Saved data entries
···

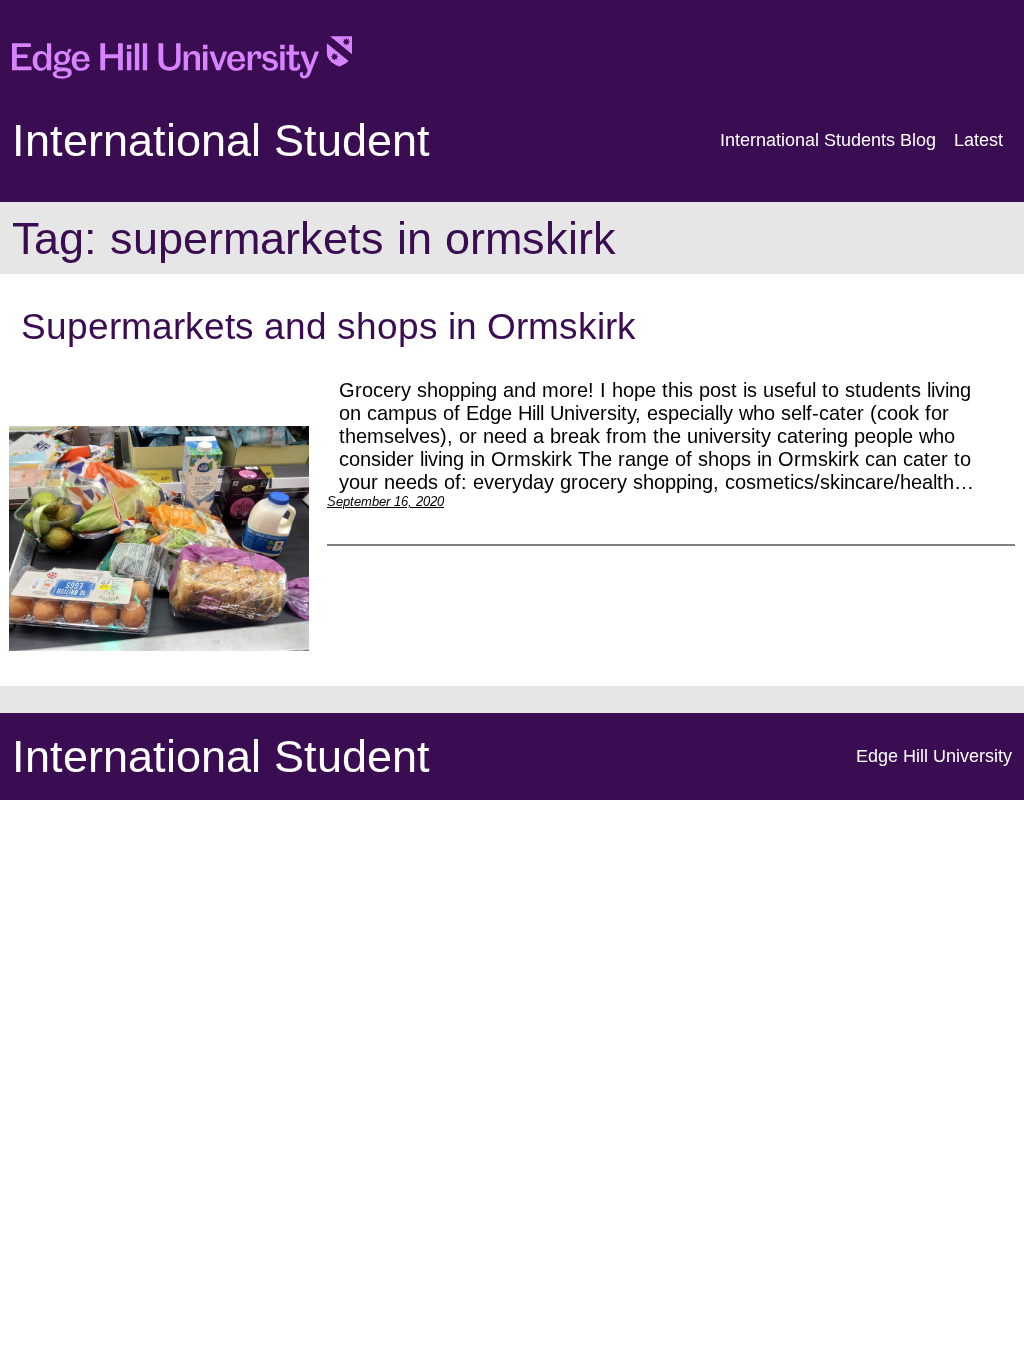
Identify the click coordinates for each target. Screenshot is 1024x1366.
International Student (221, 140)
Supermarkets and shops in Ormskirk (328, 326)
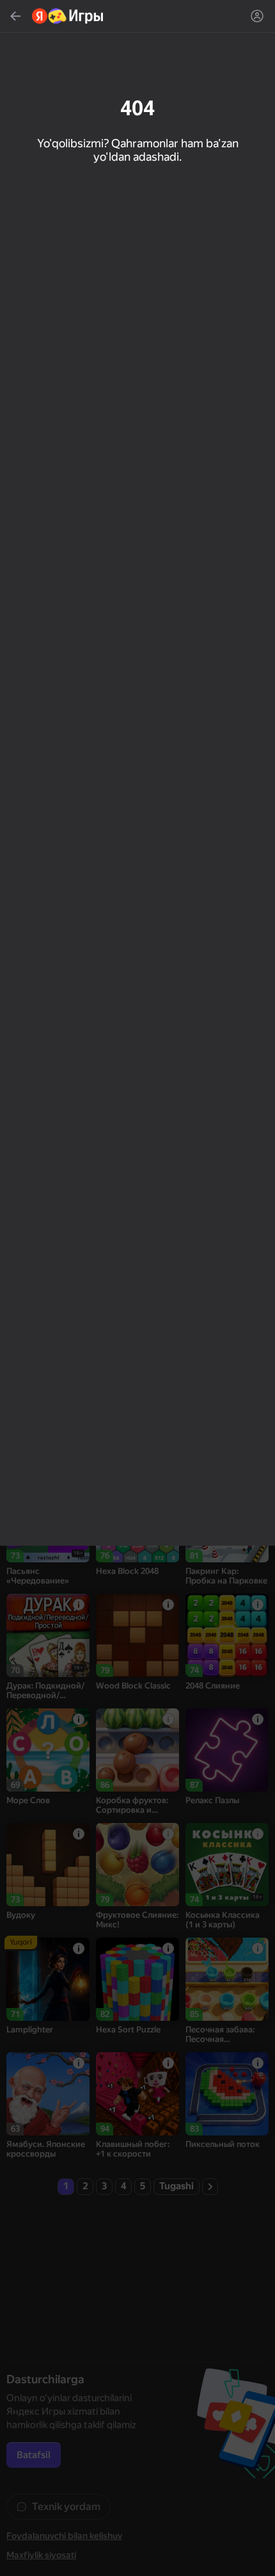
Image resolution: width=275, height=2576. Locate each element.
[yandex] (68, 16)
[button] (137, 1288)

···

- **Exercise details**: Select every line above that contains the word "each", and copy it.

- **Result of the exercise**:
Identify the click coordinates for each target. Screenshot is 1024x1366.
Image resolution: width=275, height=2576. Locate each element.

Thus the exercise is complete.